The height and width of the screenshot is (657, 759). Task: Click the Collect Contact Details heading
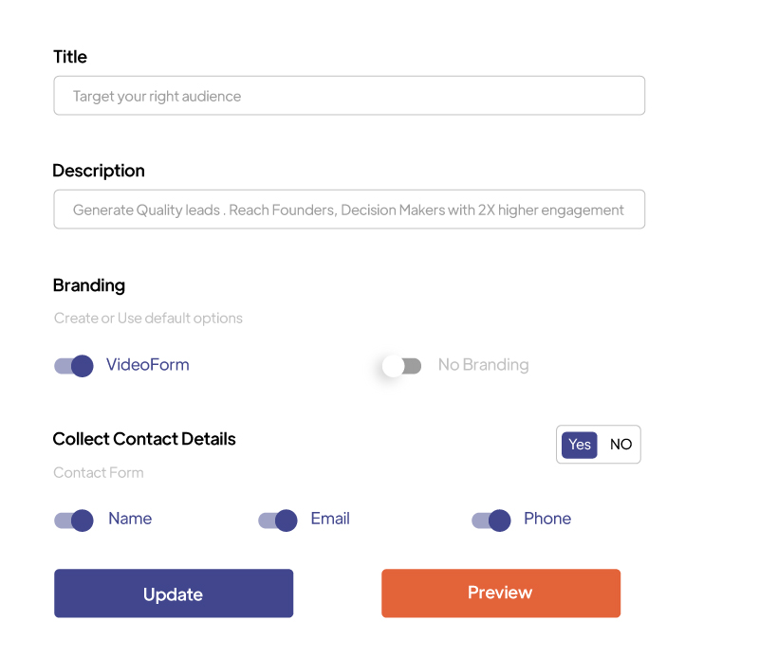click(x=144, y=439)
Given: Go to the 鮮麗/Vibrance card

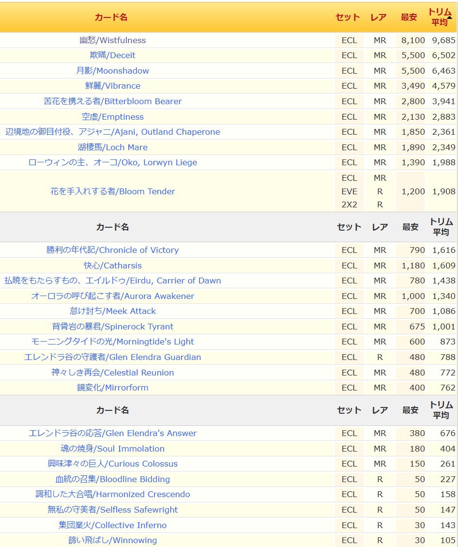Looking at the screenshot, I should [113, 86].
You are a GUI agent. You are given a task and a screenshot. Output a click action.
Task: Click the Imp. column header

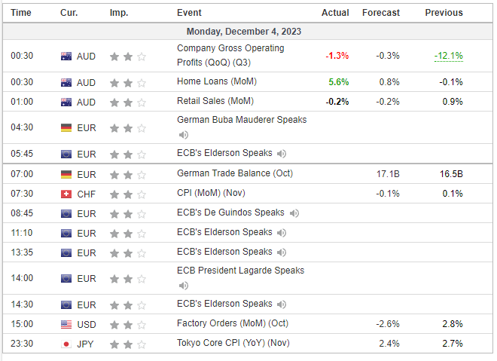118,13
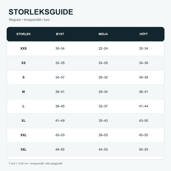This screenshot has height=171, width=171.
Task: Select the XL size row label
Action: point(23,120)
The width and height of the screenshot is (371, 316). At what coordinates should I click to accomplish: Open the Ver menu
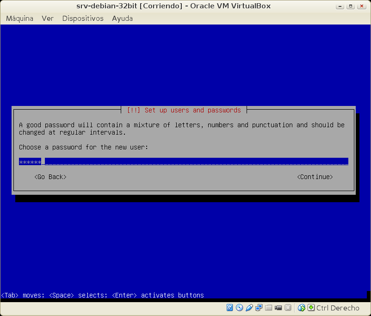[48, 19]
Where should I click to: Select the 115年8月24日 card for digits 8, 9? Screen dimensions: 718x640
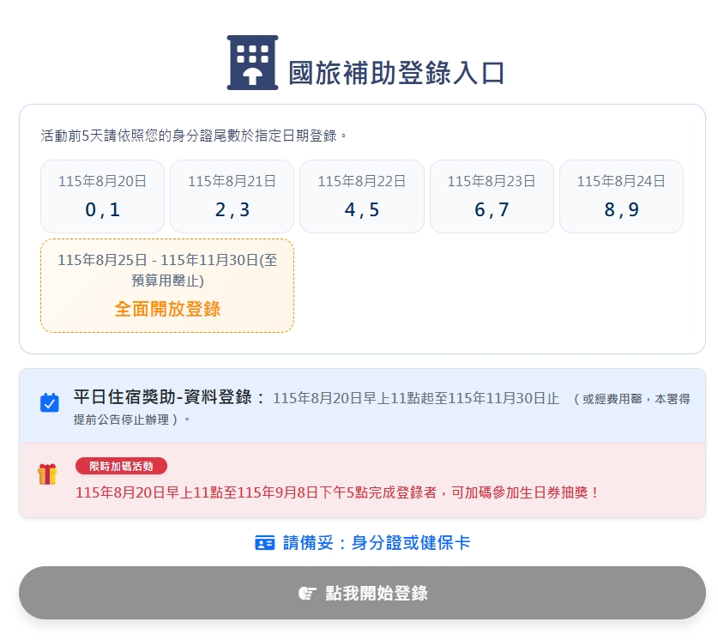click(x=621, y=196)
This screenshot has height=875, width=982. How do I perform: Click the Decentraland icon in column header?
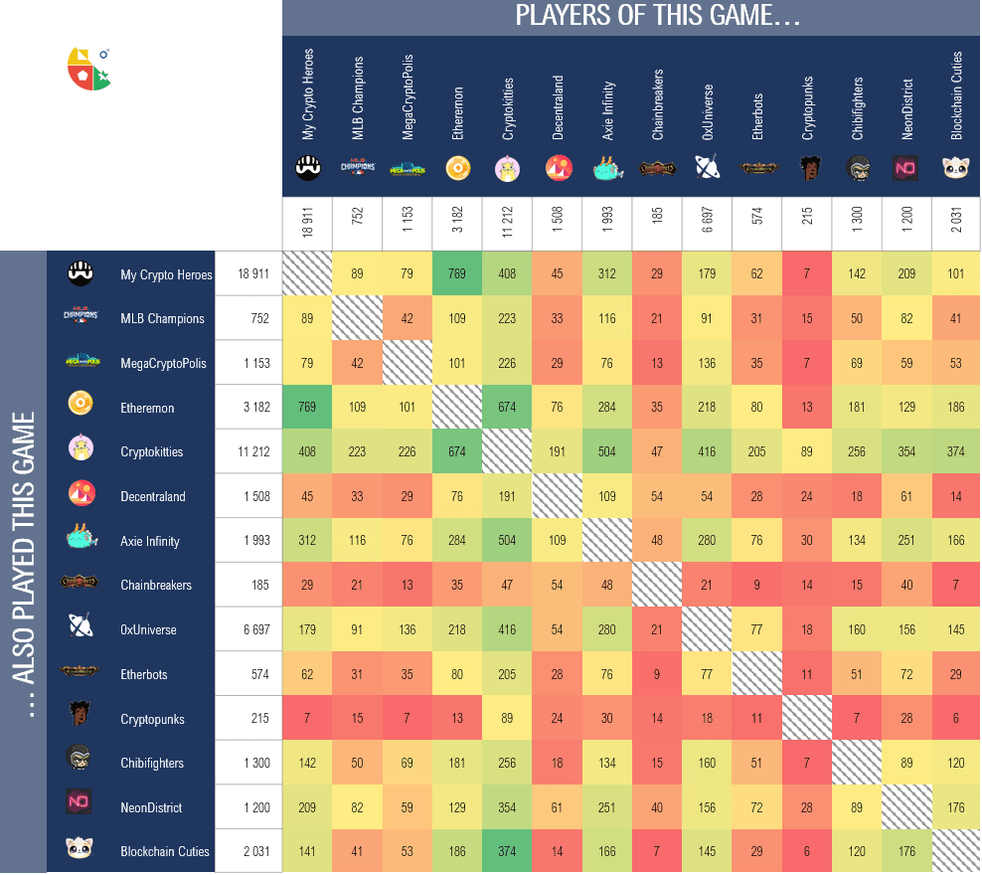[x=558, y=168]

* * *

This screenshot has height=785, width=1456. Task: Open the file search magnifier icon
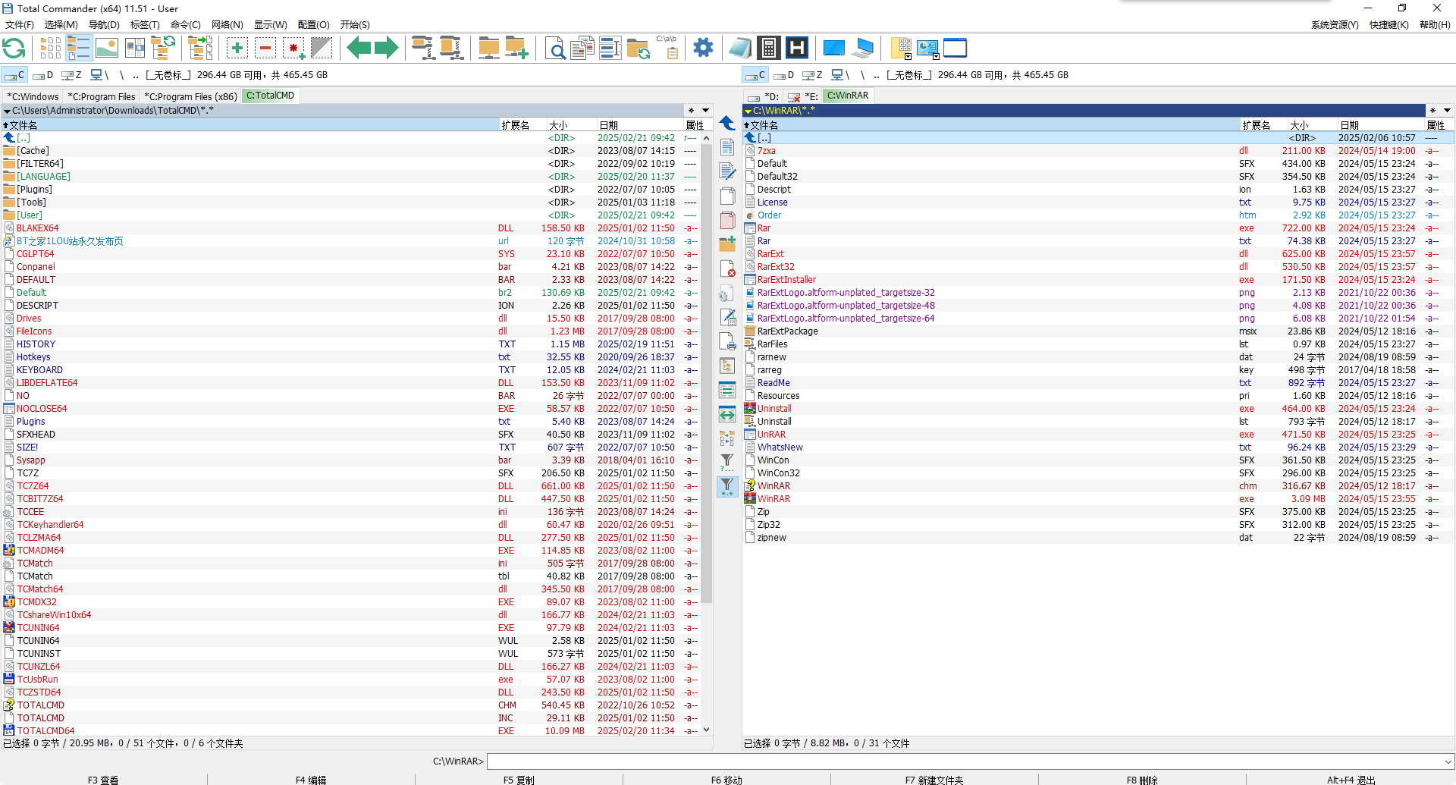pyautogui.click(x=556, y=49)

...

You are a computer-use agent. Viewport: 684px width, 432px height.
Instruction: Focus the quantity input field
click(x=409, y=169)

-- Exercise --
Lines that contain "agent" should be pulled from the entries above and reported.

-- Reply to the task --
You are a GUI agent. You are given a task and a screenshot. Output a click action.
You are a computer-use agent. Viewport: 684px width, 432px height.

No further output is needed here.